Vômito

54 4 0
                                    

Terceira Pessoa

Lydia o encarou.

Tentou entender se sua cabeça alucinava, se a súbita impotência em suas mãos era derivada de ilusões muito reais. Ela piscou. Uma, duas, três vezes. Engoliu uma pedra alojada na garganta, ofegou baixinho, desejando que a realidade atravessasse sua mente. Entretanto, tudo o que ela conseguia ver ainda parecia uma mera mentira.

Confusa, estudou o corpo no andar de cima. Ele ainda estava sorrindo, praticamente fundido na sombra. Se fosse biologicamente impossível, Lydia soube que algo dentro dela doeu muito mais. A frustração ardente em seu cérebro nublou sua visão.

Ela abaixou a cabeça com um arfar, piscando rasas lágrimas de desespero que se acumularam com urgência.

– O que está acontecendo? – Sussurrou para si mesma.

Lydia entendia que precisava raciocinar, que precisava resgar seus sentidos profissionais o quanto antes para que pudesse reagir, mas não sabia como parar de sucumbir em confusão. Quis que todas as respostas caíssem de uma vez sobre ela, mesmo quando reconhecia que provavelmente fosse ser sufocada pelo excesso de clareza. O que a confortava era que, de qualquer maneira, ela já estava sufocada pelo excesso de dúvidas.

Sequer reparou que suas mãos tinham vacilado e caído, apontando as pistolas para o chão. Martin estava no modo automático. Deveria estar em defesa, deveria estar pensando em qual era a probabilidade de conseguir ser bem sucedida em uma corrida até a porta. Deveria. Mas, ao invés disso, estava congelada em busca de respostas que ainda não tinham chegado. Mil e uma tempestades diferentes sobrevoavam a cabeça.

Enxergou a silhueta no andar de cima se mover. Fechou os olhos, as mãos enfraqueceram com o sugar de equívocos e as pistolas deslizaram. As armas caíram no chão com um baque.

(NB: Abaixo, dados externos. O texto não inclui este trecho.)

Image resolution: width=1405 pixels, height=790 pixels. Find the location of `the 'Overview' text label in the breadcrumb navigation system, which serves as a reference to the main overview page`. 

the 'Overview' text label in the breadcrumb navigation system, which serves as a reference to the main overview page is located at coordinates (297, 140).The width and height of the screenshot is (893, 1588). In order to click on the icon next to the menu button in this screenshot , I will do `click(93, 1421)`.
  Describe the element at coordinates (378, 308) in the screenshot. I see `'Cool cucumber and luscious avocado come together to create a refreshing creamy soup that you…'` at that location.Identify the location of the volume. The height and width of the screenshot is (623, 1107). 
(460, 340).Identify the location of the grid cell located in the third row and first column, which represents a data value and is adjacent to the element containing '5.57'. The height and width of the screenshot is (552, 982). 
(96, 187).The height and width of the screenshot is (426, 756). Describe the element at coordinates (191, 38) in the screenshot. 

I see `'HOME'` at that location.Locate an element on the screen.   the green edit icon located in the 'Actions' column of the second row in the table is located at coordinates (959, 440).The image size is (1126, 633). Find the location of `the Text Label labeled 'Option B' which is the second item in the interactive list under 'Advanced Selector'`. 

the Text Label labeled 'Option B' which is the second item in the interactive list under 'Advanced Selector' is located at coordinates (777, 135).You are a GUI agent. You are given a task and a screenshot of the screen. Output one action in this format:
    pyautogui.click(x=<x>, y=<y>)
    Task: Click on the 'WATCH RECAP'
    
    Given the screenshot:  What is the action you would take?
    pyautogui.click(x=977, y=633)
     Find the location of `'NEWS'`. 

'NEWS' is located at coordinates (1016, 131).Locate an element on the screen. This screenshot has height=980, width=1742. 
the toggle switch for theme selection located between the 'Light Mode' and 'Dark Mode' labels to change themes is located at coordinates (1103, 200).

Ela engoliu outra vez, tentando se concentrar em segurar lágrimas, mas sem a força necessária para cogitar parar de chorar por completo.

Espiou o andar de cima outra vez, mas não havia mais ninguém lá. Procurou pelo homem, olhando ao redor, e encontrou pés descendo escadas que ela ainda não tinha reparado que existiam. Ela deu dois inúteis e impulsivos passos para trás, angustiada com o silêncio denso do ar.

Cruzou os olhos com os de Theo. Ele estava sério, as mãos unidas em frente ao corpo com familiaridade, os ombros erguidos e o rosto despreocupado. O adolescente que Lydia havia derrubado no chão, agora em pé, se colocou ao lado de Raeken sem grandes indícios de desconforto.

Passos leves alcançaram os ouvidos da agente.

Foster finalmente saiu do escuro, parando em pé ao lado de Theo.

Os lábios de Lydia tremeram. A única pergunta que conseguia se fazer dentro da própria cabeça era, incansavelmente: o que está acontecendo?

Não disse uma palavra sequer, até por que não sabia como fazer a língua funcionar mesmo se quisesse. Acreditava que pudesse estar, como um todo, comprometida em apenas dor e desordem.

Os olhos de Foster ainda pareciam calorosos como ela se lembrava, mas ele não tinha – nas mãos e rosto e pescoço descobertos – um arranhão sequer, muito menos os cortes fundos que Lydia havia presenciado na gravação do vídeo em seu celular.

Quando Donnavan percebeu o escrutínio confuso da mulher, ele respirou fundo, e ela não soube se estava cansado ou entediado. O homem uniu graciosamente as mãos atrás do corpo, parecendo ainda mais forte do que Lydia recordava-se que ele era. As roupas escuras – em especial o sobretudo de couro – ressaltavam seus brilhantes olhos verdes claro.

– Você deve estar se perguntando o que aconteceu. – Disse ele, sem um pingo de humor na voz.

Ele demonstrava seriedade com o momento, diferente de Theo ao seu lado que ainda parecia controlar algum sorriso debochado.